I AM ALIVE, UNFLINCHINGLY
I have really been vegetating this Saturday. I have not yet deigned to open my
door, or do anything more than list to NPR (it has been
A LONG TIME since I have had an NPR Saturday, which is neither good nor bad, it
just is). Also, I have been
Facebooking and it was a post on there that I found a spark of inspiration to
write about.
Overall I am doing very well. From the superficial, mainly in the form of a
boomin’ haircut by my girl Frankie the Barbette, to the more material and
meaningful, getting ready for school the week after next as well as my working
a full schedule, I have no complaints about where I am at or where I am
going. So I am just expressing myself
and “there is nothing to see, keep moving folks,” as on Face Book there was a
haunting tale of a woman and my takeaway from it, or one of them, was that her
mistakes in life did not invalidate her worth as a human being.
Domestic violence is an insidious creation in human
society. No matter how advanced or
supposedly evolved a people claim to be, the relics of superstition and sexism
still haunts how its men and women relate to one another. As I read the story, “Explicit Violence”, I
sat reading through it and struggling to keep myself from identifying with the
character and the feelings of déjà vu that were attached to her situation. I have always told myself that I cannot make
a full “claim” to any of the victimizations that are seem to be so common
today. There is no way in good conscious
I feel I can make the claim of being raised in a single-parent home, fatherless
and directionless, because my Mother worked super hard at making sure that we
did not feel as if we were “missing” anything; beside I did know and have a
father and to me that was that.
When it comes to observing classic domestic violence, there
was maybe one episode, and then I guess it was remembered that my Mom was the
youngest of 13, and there were several brothers who were BIG BROTHERS available
for her to call on. So most of my
exposure to men striking women was like so many of my social commentaries,
based on observation and not experience.
When we lived in the 48235 a cousin of mine had a girlfriend
who lived four blocks east from us. They
were in their teens, smoking weed together and drinking the occasional malt
liquor in the basement. But another
thing I can remember is his beating on her even as she tried to “love” him as
best as a child could love someone.
Whether it was verbally or physically, the abuse seemed to be codified
between them as she would wonder where “her man” was and she would call looking
for him. Eventually, after her
unsuccessful tracking efforts, he would come home and the two of them would
scuffle, presaging their crappy adulthood that was then yet-to-be.

To be done
1) Answer these questions about the blog post on domestic violence:
(a) Who gave the writer the haircut?
(b) What is the title of the story the writer read?
(c) How far from the writer's family did the cousin's girlfriend live?
2) Transcribe the part of the blog post on domestic violence that opens with the words containing "When we lived" and closes with "was then yet-to-be.".
3) Go on with the blog post on domestic violence from the point where it stops.
The listing after this point comes from a separate source.

Data shown

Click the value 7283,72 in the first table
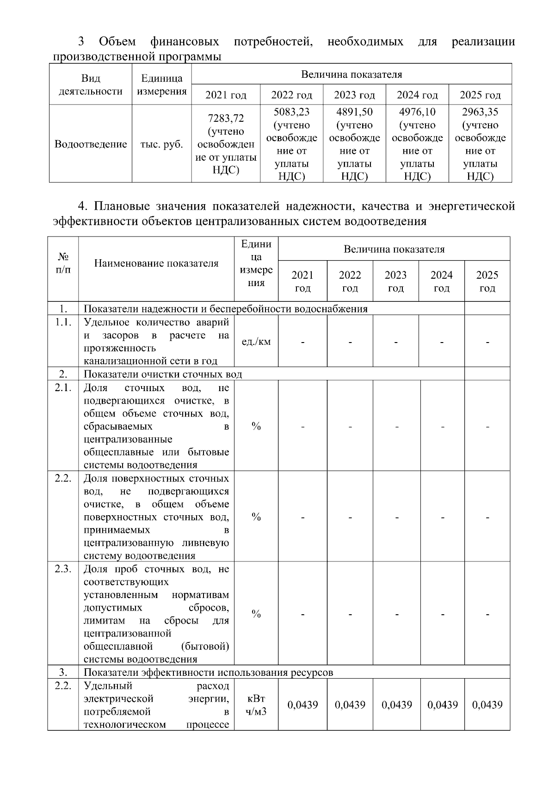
...
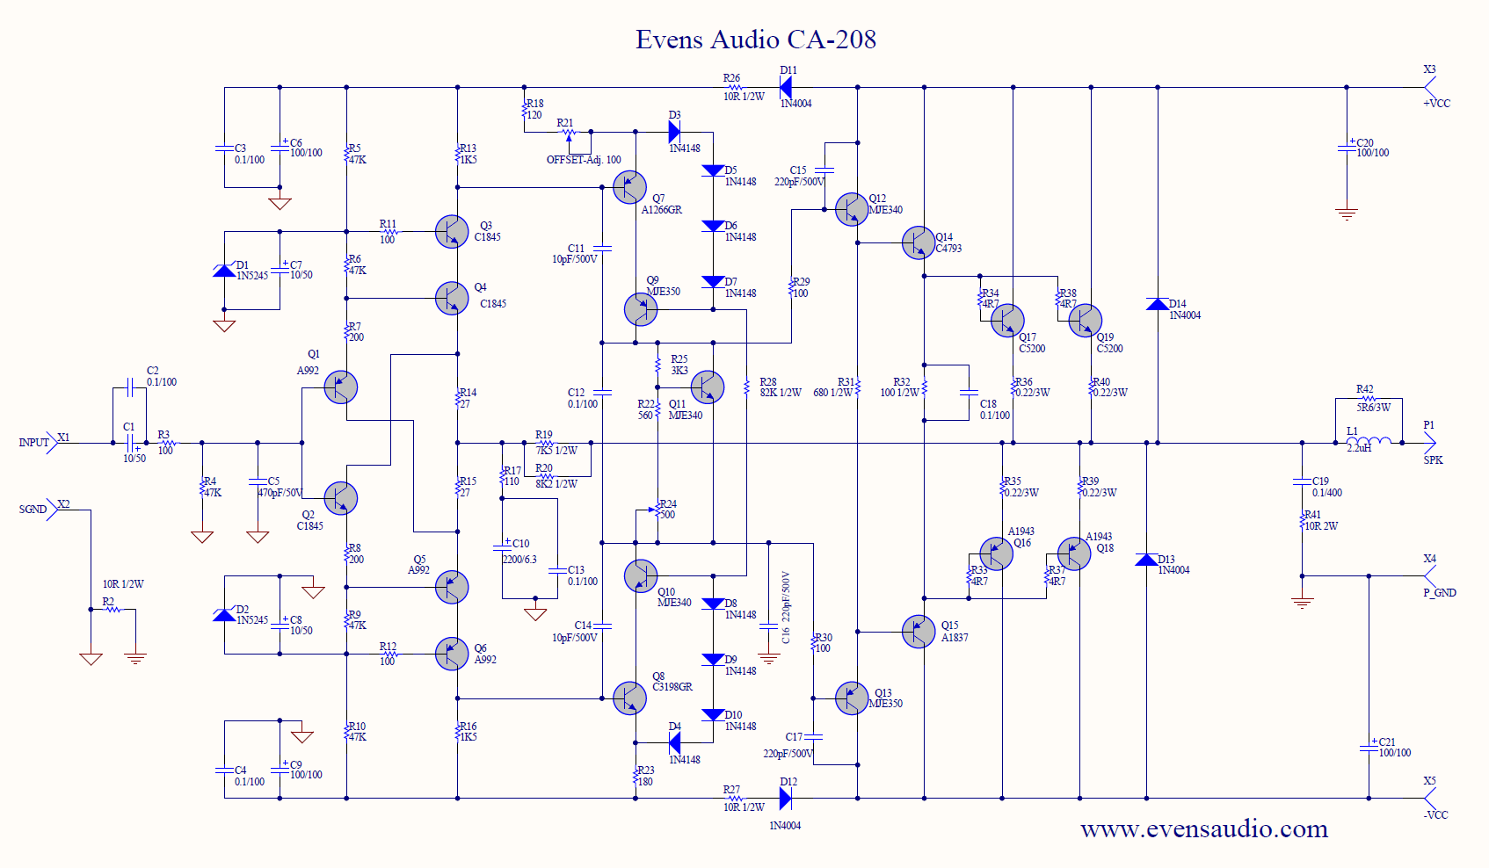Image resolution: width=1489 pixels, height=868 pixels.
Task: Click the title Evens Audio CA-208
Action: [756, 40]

Results by task
1)
(a) Frankie the Barbette
(b) "Explicit Violence"
(c) Four blocks east

2)
When we lived in the 48235 a cousin of mine had a girlfriend
who lived four blocks east from us. They
were in their teens, smoking weed together and drinking the occasional malt
liquor in the basement. But another
thing I can remember is his beating on her even as she tried to “love” him as
best as a child could love someone.
Whether it was verbally or physically, the abuse seemed to be codified
between them as she would wonder where “her man” was and she would call looking
for him. Eventually, after her
unsuccessful tracking efforts, he would come home and the two of them would
scuffle, presaging their crappy adulthood that was then yet-to-be.

3)
Seeing the two of them interact seemed more as I was even
further removed from them, as though I was behind a third wall separating them
from any reality that I could have conceived as a young boy. It was like there was a disembodied voice
describing their association much the same way that sports announcers detail
the events that are taking place. And
though the each moment was spontaneous, it was also predicated on the
obvious. In the 70’s there was a method
to relationships that was, though changing, still based in the chauvinism of
the thousand of centuries that it took to allow women to have civil rights and
for them to emerge from the status of chattel, despite slavery having ended in
the United States hundreds of years prior.
This form of disrespect had begin to be choked off in greater society,
but a particularly virulent strain of this chauvinism apparently was resistant
to the intellectual and workplace advances the lower you stand on the societal
totem pole. Being solidly in the middle
and mobile classes as well as immature did not except one from relationship
that were from the past.
One of the reasons that this relationship has maintained the
effect on me that it has is due to the example that it did set. It was a “how not to be” primer on how to
relate to women. My cousin’s girlfriend
gave all that she could as a teen-age girl could, from putting up with his
abuse, both physical and emotional, and still striving to be everything she
could be to the young man she loved.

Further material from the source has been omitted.